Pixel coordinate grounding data
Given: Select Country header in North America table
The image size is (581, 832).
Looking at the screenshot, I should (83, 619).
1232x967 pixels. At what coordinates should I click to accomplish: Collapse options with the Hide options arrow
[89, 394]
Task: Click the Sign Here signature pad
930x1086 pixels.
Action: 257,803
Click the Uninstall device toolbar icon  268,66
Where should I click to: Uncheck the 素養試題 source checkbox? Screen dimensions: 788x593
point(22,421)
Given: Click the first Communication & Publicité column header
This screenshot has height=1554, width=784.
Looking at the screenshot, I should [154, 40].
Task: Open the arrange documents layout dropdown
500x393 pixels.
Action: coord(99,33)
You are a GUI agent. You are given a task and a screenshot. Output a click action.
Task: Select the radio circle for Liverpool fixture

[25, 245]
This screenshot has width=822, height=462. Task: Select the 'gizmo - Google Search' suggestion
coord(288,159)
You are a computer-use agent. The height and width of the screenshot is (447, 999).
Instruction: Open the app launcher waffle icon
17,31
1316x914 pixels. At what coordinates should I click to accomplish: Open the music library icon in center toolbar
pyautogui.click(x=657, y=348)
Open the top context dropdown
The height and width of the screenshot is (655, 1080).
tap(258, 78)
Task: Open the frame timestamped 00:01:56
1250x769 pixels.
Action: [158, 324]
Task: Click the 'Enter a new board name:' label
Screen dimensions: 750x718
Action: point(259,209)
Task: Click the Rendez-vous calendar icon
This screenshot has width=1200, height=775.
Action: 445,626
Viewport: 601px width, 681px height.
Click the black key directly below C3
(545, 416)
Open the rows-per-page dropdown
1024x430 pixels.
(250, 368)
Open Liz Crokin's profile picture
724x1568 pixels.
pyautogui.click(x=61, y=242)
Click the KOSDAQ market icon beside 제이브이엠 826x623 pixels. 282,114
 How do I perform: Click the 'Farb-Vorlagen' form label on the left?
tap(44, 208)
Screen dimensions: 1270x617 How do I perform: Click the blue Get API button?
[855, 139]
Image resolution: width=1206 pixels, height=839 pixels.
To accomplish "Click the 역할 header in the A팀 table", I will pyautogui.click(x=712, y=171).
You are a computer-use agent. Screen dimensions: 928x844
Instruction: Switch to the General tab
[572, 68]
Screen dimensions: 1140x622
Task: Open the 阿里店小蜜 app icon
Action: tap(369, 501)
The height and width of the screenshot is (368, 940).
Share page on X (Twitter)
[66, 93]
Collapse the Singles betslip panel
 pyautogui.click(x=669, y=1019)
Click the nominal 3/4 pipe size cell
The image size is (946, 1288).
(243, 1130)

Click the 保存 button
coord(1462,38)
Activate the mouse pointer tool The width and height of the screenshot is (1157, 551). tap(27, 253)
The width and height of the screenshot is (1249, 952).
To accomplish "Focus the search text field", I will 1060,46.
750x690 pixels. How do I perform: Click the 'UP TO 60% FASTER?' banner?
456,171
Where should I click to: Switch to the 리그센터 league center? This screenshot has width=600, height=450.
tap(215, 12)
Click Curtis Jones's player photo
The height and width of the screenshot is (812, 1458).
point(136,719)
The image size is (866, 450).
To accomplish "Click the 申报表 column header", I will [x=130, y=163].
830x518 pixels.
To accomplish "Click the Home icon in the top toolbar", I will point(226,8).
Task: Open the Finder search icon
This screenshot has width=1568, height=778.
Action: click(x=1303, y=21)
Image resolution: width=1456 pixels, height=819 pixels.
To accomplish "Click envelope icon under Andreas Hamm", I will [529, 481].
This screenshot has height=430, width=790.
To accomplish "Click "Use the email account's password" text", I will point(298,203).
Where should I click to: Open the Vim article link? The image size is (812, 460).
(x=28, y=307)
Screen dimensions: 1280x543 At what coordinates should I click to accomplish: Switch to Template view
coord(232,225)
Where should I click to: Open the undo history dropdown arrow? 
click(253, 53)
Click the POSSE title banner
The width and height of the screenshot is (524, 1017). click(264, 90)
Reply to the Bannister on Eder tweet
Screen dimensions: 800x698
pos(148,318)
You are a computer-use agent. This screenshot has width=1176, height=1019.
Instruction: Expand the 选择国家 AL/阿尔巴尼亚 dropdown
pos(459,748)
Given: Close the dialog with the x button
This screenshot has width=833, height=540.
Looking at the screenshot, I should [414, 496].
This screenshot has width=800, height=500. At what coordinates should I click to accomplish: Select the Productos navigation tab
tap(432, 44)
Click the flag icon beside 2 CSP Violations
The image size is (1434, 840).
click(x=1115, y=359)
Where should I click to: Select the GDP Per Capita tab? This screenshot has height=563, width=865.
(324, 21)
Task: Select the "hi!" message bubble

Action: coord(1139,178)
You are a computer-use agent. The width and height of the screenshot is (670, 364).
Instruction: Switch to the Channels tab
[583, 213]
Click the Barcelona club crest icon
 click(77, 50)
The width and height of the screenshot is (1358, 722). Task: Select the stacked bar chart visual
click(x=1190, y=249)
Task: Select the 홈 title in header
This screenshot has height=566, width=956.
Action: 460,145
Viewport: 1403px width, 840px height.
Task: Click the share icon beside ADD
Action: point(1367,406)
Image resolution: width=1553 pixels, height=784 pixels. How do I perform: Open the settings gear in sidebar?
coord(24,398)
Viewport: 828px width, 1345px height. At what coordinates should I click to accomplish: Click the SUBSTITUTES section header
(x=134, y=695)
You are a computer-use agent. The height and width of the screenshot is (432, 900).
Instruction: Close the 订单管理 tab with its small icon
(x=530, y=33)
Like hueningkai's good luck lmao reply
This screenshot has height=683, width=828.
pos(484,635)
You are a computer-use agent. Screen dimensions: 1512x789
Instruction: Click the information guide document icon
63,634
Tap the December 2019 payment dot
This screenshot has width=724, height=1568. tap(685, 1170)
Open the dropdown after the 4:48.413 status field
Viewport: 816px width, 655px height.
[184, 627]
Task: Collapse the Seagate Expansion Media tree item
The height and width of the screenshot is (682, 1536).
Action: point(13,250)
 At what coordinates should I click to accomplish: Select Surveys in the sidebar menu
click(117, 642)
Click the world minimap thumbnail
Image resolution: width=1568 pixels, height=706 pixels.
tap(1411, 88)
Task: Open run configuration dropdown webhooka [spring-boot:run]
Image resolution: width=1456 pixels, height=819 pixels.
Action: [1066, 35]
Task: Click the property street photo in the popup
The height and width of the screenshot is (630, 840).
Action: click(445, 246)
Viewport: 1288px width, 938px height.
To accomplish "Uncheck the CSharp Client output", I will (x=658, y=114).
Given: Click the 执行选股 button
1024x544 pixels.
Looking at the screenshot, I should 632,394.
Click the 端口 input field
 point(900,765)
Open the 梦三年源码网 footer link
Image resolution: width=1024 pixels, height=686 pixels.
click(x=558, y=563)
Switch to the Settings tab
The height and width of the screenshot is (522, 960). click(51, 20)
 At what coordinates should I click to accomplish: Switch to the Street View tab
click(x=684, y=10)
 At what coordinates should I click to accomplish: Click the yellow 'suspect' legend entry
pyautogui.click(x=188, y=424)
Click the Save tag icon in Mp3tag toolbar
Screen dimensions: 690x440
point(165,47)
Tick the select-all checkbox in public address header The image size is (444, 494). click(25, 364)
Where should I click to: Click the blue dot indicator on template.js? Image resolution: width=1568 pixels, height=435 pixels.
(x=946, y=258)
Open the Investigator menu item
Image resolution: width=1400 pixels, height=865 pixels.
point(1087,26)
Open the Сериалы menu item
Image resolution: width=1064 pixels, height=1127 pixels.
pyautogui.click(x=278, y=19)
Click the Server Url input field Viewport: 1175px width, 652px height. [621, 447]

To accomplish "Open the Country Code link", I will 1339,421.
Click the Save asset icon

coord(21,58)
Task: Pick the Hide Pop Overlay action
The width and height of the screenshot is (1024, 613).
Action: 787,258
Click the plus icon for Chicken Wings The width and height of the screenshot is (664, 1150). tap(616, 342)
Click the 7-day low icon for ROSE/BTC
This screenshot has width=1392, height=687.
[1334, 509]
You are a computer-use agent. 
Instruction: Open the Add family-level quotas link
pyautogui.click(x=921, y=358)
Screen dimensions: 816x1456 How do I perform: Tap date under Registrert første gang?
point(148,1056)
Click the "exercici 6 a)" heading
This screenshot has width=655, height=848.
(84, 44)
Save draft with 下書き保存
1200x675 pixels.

**WHAT THE TASK ASKS:** What must be transcribed is the run of lines from the one containing "Open the Investigator menu item" to the last line of the data above, inclusive, and only that.

**TASK ANSWER:**
Open the Investigator menu item
Image resolution: width=1400 pixels, height=865 pixels.
point(1087,26)
Open the Сериалы menu item
Image resolution: width=1064 pixels, height=1127 pixels.
pyautogui.click(x=278, y=19)
Click the Server Url input field Viewport: 1175px width, 652px height. [621, 447]

To accomplish "Open the Country Code link", I will 1339,421.
Click the Save asset icon

coord(21,58)
Task: Pick the Hide Pop Overlay action
The width and height of the screenshot is (1024, 613).
Action: 787,258
Click the plus icon for Chicken Wings The width and height of the screenshot is (664, 1150). tap(616, 342)
Click the 7-day low icon for ROSE/BTC
This screenshot has width=1392, height=687.
[1334, 509]
You are a computer-use agent. 
Instruction: Open the Add family-level quotas link
pyautogui.click(x=921, y=358)
Screen dimensions: 816x1456 How do I perform: Tap date under Registrert første gang?
point(148,1056)
Click the "exercici 6 a)" heading
This screenshot has width=655, height=848.
(84, 44)
Save draft with 下書き保存
1200x675 pixels.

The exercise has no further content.